- Work instructions -
Beginning with the line that holds "The height and width of the screenshot is (486, 2374)." in the data below, give again every line through the one that holds "Given: Click the 150.000 tariff cell", exactly as written.

- Extracted information -
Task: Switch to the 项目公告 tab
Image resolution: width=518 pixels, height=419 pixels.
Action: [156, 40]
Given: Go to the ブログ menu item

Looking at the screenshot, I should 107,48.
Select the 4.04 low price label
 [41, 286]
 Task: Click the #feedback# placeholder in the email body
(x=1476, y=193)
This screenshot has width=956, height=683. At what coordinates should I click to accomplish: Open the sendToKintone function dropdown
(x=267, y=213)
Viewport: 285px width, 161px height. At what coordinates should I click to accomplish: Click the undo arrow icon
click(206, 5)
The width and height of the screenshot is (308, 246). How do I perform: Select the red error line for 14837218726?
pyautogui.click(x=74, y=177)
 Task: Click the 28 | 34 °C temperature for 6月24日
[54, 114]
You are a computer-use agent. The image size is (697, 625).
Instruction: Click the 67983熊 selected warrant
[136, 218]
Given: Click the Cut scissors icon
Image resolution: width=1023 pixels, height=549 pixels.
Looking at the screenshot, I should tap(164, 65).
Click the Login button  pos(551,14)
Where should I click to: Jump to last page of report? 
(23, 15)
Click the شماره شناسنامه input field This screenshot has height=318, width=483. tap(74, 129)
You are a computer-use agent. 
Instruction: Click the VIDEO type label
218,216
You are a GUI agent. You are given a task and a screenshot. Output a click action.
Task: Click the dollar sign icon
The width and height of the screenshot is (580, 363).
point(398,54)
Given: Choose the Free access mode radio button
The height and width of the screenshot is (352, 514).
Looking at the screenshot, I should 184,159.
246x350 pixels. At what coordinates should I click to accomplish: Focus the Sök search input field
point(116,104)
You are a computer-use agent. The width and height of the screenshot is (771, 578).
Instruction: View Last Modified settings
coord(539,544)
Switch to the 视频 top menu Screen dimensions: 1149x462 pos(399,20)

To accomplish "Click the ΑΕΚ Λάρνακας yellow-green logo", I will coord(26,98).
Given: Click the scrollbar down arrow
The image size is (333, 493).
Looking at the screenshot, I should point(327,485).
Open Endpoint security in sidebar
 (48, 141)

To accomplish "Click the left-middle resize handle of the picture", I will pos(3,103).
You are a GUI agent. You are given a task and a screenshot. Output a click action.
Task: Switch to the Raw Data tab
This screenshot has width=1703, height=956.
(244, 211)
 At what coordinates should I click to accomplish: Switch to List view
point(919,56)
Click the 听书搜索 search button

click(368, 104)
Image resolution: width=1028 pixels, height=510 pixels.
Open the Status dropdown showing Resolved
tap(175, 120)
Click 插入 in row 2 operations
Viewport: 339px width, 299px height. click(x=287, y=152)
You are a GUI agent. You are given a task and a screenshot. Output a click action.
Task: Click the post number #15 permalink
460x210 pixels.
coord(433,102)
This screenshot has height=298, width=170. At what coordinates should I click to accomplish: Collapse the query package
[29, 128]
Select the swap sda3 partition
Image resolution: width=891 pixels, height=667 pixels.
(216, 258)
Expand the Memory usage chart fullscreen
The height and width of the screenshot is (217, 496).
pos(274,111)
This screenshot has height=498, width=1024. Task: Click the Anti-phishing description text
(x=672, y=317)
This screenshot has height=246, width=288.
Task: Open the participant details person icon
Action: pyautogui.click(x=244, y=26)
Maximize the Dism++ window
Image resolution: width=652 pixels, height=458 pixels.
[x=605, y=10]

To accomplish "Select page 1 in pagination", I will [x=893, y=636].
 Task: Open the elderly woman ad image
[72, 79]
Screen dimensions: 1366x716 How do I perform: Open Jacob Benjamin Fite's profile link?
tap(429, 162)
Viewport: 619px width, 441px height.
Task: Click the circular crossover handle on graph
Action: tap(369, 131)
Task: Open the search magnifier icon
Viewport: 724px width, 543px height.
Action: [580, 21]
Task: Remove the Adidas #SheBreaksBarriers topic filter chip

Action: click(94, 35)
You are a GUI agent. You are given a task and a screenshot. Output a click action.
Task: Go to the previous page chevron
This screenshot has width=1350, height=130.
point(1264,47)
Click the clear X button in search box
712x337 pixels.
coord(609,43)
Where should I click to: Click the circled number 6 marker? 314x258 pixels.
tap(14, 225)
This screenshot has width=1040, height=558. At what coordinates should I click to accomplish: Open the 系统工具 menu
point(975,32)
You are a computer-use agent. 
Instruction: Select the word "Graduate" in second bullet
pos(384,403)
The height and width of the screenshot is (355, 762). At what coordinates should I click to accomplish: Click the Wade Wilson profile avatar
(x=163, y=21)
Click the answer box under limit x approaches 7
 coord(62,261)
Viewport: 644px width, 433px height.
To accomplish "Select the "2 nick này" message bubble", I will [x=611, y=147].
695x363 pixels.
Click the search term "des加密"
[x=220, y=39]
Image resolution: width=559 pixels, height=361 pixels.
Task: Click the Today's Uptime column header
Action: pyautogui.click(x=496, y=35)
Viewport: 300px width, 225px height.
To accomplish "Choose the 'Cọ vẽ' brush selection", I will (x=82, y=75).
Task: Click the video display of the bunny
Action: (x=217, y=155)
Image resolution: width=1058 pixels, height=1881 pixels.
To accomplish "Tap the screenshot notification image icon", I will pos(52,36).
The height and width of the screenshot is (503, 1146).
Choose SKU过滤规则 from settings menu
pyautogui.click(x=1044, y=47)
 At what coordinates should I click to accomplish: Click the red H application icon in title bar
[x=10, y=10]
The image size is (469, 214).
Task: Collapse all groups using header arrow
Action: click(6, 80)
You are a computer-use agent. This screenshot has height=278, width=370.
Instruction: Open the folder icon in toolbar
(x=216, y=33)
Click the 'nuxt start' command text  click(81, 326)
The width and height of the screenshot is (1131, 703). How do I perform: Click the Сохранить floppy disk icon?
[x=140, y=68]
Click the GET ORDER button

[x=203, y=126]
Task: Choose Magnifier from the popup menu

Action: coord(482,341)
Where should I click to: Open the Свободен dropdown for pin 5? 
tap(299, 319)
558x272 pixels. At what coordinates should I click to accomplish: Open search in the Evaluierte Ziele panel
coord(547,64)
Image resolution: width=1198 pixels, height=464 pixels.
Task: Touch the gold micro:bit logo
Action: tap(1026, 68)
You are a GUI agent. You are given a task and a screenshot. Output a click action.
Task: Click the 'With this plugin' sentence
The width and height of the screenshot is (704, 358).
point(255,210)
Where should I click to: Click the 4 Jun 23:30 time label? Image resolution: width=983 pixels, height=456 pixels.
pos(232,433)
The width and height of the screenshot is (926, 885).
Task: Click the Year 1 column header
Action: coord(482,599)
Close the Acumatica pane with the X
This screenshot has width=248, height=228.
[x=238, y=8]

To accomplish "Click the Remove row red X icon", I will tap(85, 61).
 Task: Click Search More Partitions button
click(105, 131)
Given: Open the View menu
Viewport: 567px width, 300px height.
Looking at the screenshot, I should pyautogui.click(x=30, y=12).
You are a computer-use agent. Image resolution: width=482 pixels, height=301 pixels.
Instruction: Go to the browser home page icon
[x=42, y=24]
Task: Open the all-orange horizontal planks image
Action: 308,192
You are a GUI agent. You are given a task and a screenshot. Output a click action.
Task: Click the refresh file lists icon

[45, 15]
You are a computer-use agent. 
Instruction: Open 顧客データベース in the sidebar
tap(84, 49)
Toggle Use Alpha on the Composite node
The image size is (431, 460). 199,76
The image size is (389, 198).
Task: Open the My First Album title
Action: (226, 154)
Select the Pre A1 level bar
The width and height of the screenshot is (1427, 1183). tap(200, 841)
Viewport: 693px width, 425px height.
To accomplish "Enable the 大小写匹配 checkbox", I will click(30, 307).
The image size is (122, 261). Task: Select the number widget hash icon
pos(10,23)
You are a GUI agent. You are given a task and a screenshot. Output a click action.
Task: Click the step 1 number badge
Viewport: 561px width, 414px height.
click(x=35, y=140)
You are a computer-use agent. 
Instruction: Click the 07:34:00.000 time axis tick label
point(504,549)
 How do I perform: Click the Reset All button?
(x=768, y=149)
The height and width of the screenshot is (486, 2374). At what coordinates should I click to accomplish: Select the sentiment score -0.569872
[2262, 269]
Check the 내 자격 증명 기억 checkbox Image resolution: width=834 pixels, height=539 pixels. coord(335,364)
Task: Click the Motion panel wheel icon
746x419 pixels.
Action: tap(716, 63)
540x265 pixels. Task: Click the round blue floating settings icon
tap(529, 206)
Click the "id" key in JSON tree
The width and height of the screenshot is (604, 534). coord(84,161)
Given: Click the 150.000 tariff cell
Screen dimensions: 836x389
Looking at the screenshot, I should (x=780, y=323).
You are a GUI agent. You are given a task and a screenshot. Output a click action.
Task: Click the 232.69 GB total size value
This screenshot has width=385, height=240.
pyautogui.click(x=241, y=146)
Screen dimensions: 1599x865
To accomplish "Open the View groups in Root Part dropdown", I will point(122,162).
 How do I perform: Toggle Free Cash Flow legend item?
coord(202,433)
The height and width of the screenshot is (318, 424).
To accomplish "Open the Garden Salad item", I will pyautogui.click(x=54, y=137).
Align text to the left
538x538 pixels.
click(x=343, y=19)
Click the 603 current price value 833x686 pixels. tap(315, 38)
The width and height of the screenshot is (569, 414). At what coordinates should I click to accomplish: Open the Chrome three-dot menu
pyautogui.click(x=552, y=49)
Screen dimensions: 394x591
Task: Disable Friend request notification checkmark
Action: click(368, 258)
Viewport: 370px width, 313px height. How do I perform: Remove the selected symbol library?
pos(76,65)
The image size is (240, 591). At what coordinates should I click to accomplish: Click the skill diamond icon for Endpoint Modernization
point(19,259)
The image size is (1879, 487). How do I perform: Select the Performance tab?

- Response -
The height and width of the screenshot is (486, 2374). At what coordinates should I click to accomplish: Select the sentiment score -0.569872
[2262, 269]
Check the 내 자격 증명 기억 checkbox Image resolution: width=834 pixels, height=539 pixels. coord(335,364)
Task: Click the Motion panel wheel icon
746x419 pixels.
Action: tap(716, 63)
540x265 pixels. Task: Click the round blue floating settings icon
tap(529, 206)
Click the "id" key in JSON tree
The width and height of the screenshot is (604, 534). coord(84,161)
Given: Click the 150.000 tariff cell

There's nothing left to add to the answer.